Provided records: Begin

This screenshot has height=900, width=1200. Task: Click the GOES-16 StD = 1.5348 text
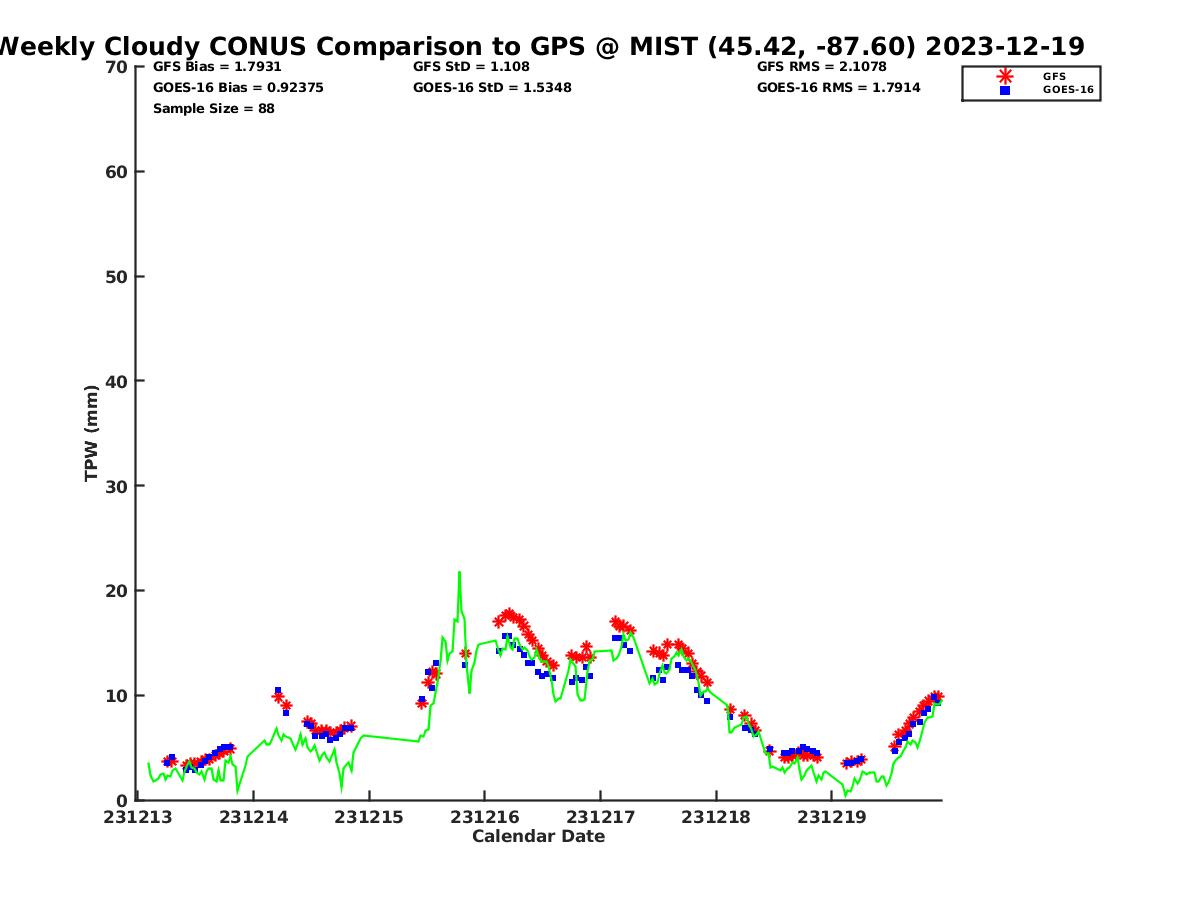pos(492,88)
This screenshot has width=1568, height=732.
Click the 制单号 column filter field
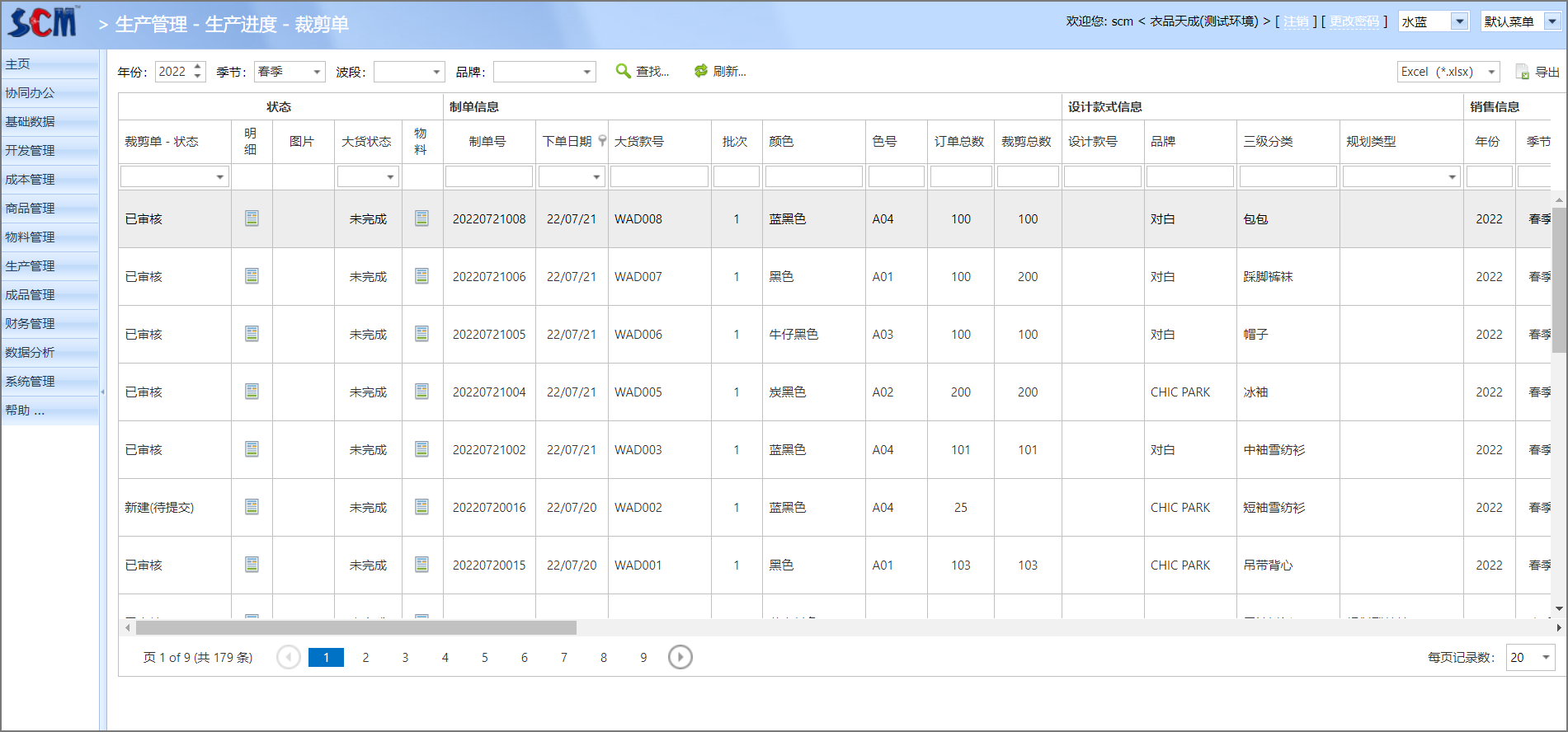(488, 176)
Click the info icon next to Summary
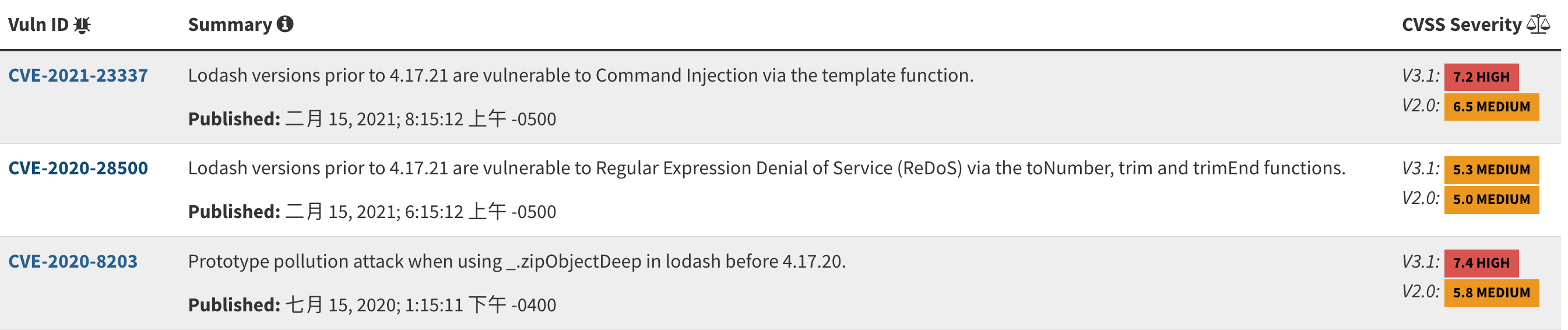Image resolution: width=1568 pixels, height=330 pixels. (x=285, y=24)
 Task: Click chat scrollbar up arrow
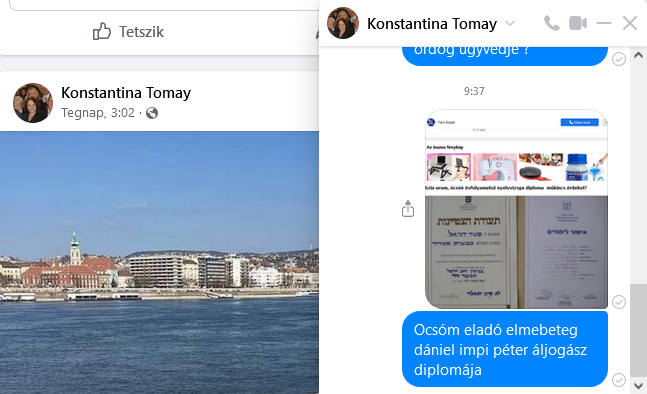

Provided records: End

Retype, without any picture, exactly the lines from the one with "Click the 制单号 column filter field" through the end of the entries, inclusive.

**Response below:**
Click the 制单号 column filter field
(488, 176)
Click the info icon next to Summary
Image resolution: width=1568 pixels, height=330 pixels. (x=285, y=24)
 Task: Click chat scrollbar up arrow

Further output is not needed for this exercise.